**Provided passage**
# Halloween Sale

# Halloween Sale

+ 5 comments A simple approach

static int howManyGames(int p, int d, int m, int s) { int count = 0; while(s>=p){ count++; s -=p; p = Math.max(p-d,m); } return count; }

+ 7 comments My implementation in C with O(1) running time complexity. It does not use any loop.

#include <stdio.h> #include <math.h> int main (void) { int p, d, m, s; int n, t; scanf("%d%d%d%d", &p, &d, &m, &s); if (s < p) { n = 0; } else { n = 1 + (p - m) / d; t = n * (2 * p - (n - 1) * d) / 2; if (s >= t) { n += (s - t) / m; } else { int b = 2 * p + d; n = (b - sqrt(b * b - 8 * d * s)) / (2 * d); } } printf("%d\n", n); }

+ 11 comments def howManyGames(p, d, m, s): games = 0 while s >= 0: s -= p p = max(p - d, m) games += 1 return games - 1

+ 2 comments O(1) solution in C++. define F(n) as sum from k=0 to n of (p-dk), which equals (n+1)(p-nd/2). The last term in this series that is not smaller than m is at k_max = floor((p-m)/d). Let F_max = F(k_max). There are two cases: case 1: if s >= F(k_max), then we can pay all the money in the series, which has k_max+1 terms, plus floor( (s-F_max)/m ) games at m each.

**Data provided**
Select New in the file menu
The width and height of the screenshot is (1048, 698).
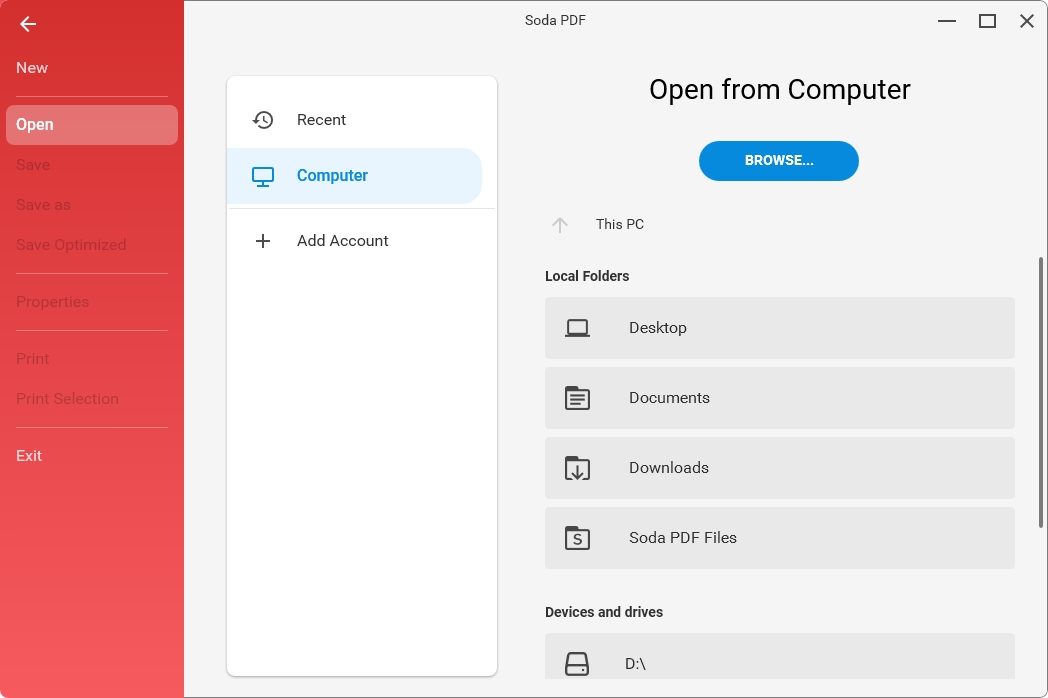pos(32,68)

**Given task 1**
Answer these questions about the Halloween Sale thread:
(a) What running time complexity does the commenter claim for the C implementation?
(b) In the first function shown, what new value is p given on each pass of the loop?
(c) In the O(1) C++ solution, at what value of k does the last term not smaller than m occur?
**Given task 2**
In the Halloween Sale thread, switch "count" to "total" and write out the text from "static int howManyGames(int" to "use any loop.".

**Exercise response 1**
(a) O(1)
(b) Math.max(p-d,m)
(c) k_max = floor((p-m)/d)

**Exercise response 2**
static int howManyGames(int p, int d, int m, int s) { int total = 0; while(s>=p){ total++; s -=p; p = Math.max(p-d,m); } return total; }

+ 7 comments My implementation in C with O(1) running time complexity. It does not use any loop.